In Mirabella v. Vital Pharmaceuticals, Inc., consumers sued the manufacturer of Redline Xtreme Energy Drink, alleging that the manufacturer concealed the dangerous side effects of the energy drink. Plaintiffs requested relief for (1) violations of Florida’s Deceptive and Unfair Trade Practices Act (“FDUTPA”); (2) unjust enrichment; (3) breach of implied warranty of merchantability; and (4) violations of the Magnuson-Moss Warranty Act. Plaintiffs sought to certify a nationwide class action on behalf of all U.S. citizens who purchased Redline Xtreme since October 2008. The Southern District of Florida denied class certification because the proposed class was not clearly ascertainable given the product’s low price tag (consumers would not keep receipts), the number of substantially similar products (consumers could not reliably declare class membership), and Defendant did not have records identifying individual consumers.

In Mirabella, individual plaintiffs Adam Mirabella and Kristen Arrendell filed an action against Vital Pharmaceuticals, Inc. as the manufacturer of Redline Xtreme Energy Drink, claiming Vital Pharmaceuticals failed to warn consumers that consuming the product could cause adverse side effects such as chills, sweating, vomiting, convulsions, chest pain, and rapid heartbeat. Plaintiffs alleged violations of FDUTPA, unjust enrichment, breach of implied warranty of merchantability, and violations of the Magnuson-Moss Warranty Act. The plaintiffs requested that the court certify a nationwide class of “All United States Citizens who have purchased the REDLINE Xtreme Energy Drink, during the period extending from October 2008, up to the date notice is provided to the class.”

In addition to the requirements specified in Federal Rule of Civil Procedure 23(a), a plaintiff seeking class certification must first establish that the proposed class is “adequately defined and clearly ascertainable.” In Mirabella, the Southern District of Florida held that the proposed class was not clearly ascertainable “since the class may not be ascertained on the basis of objective criteria.” The Court noted several factors that supported this conclusion:

  1. The nature of the purchase undermined the ascertainability of the putative class. Each Xtreme Energy Drink is sold for less than $3.00. Purchasers were not likely to retain receipts or other records of purchase.
  2. There are a variety of Redline products, including Redline Energy Drink RTD, that are substantially similar to the product at issue. These other products (that are not at issue in this case) contain substantially similar ingredients and are bottled in similar containers.
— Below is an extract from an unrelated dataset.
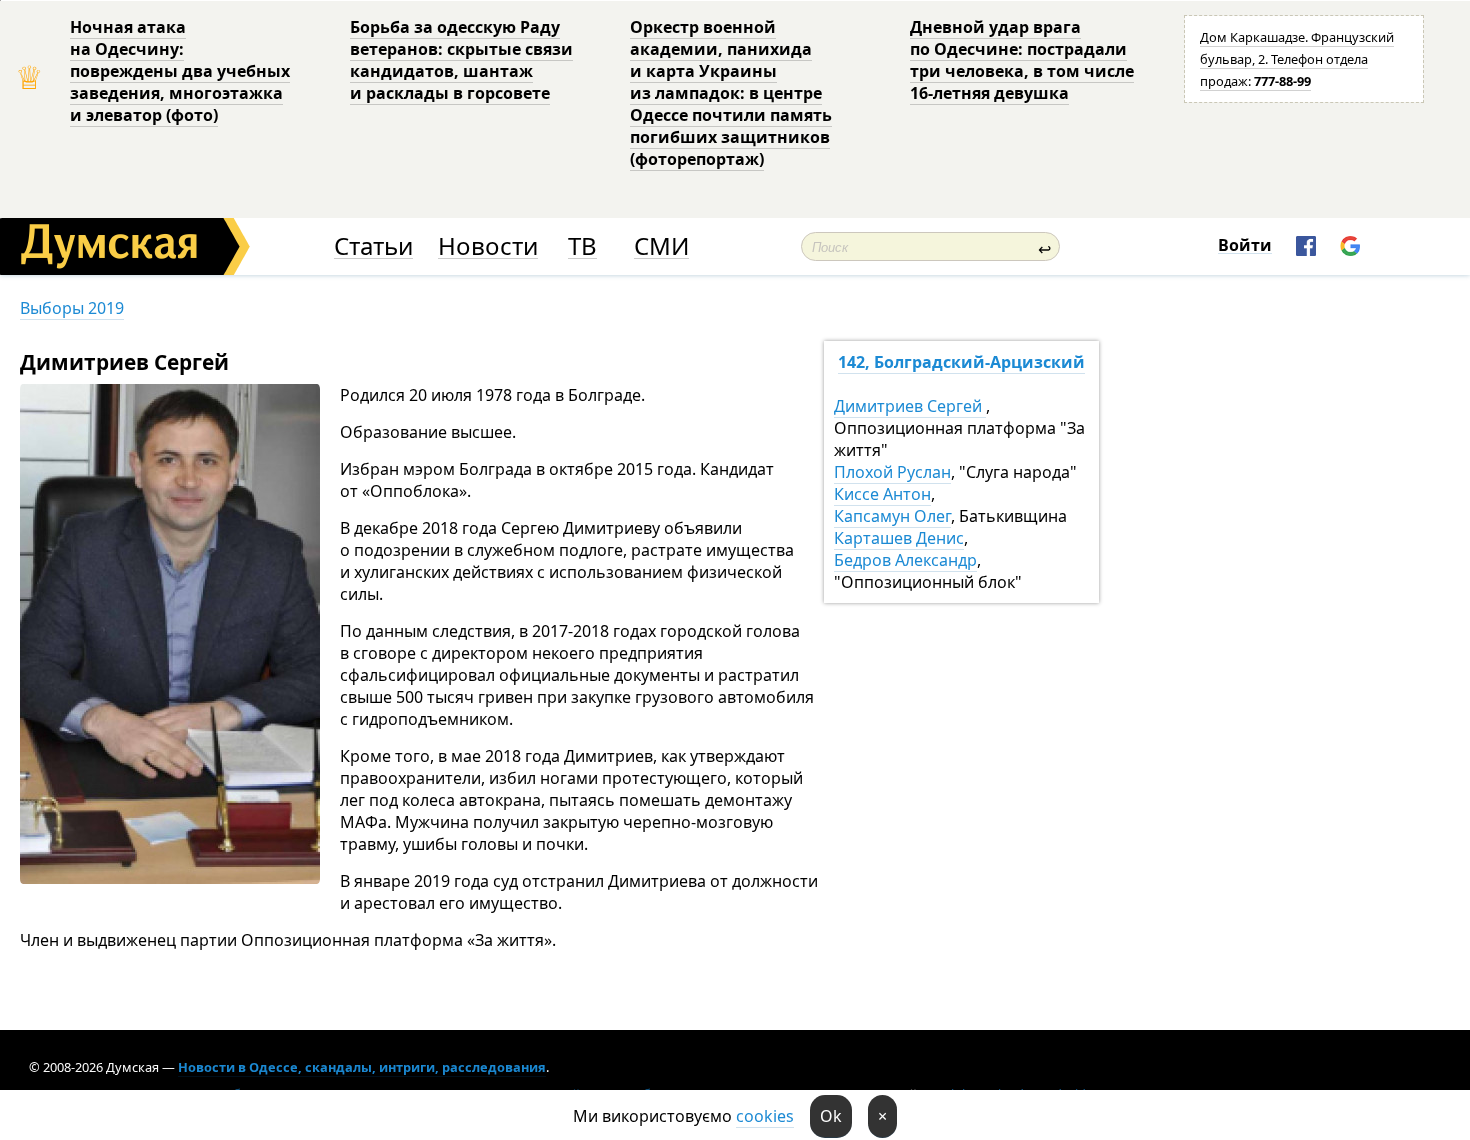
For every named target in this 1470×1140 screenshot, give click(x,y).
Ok (831, 1116)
Without physical receipts, would-be class members, based on memory alone, would need to recall whether they drank the product at issue or a substantially similar product. As such, a “subjective memory problem” subsisted. “The ‘subjective memory problem’ is present when a proposed class of individuals is unascertainable because there is no good way to identify such individuals and the Court cannot expect members of the class to recall the cumulative total of the product which they have consumed.”
  3. Vital Pharmaceuticals’ distribution/sales model increased the likelihood that the class was unascertainable. Defendant sells most of its products through distributors who, subsequently, sell to retailers. Plaintiffs would thus not have adequate documentation to establish the identity of the end of the line consumers, i.e., potential class members.

Plaintiffs argued generally that ascertaining class membership could be accomplished through a nationwide notice program advertised with major media outlets and through use of an experienced third-party administrator. However, the Court opined that any proposed protocol for a class administrator would not mitigate the potential subjective memory problem associated with self-identification. As such, the court held that plaintiffs failed to prove the threshold issue of ascertainability and plaintiffs’ motion to certify class was denied.

Mirabella v. Vital Pharmaceuticals, Inc., No. 12-62086-CIV-Zloch (S.D. Fla. Feb. 27, 2015).

DISCLAIMER: Because of the generality of this update, the information provided herein may not be applicable in all situations and should not be acted upon without specific legal advice based on particular situations.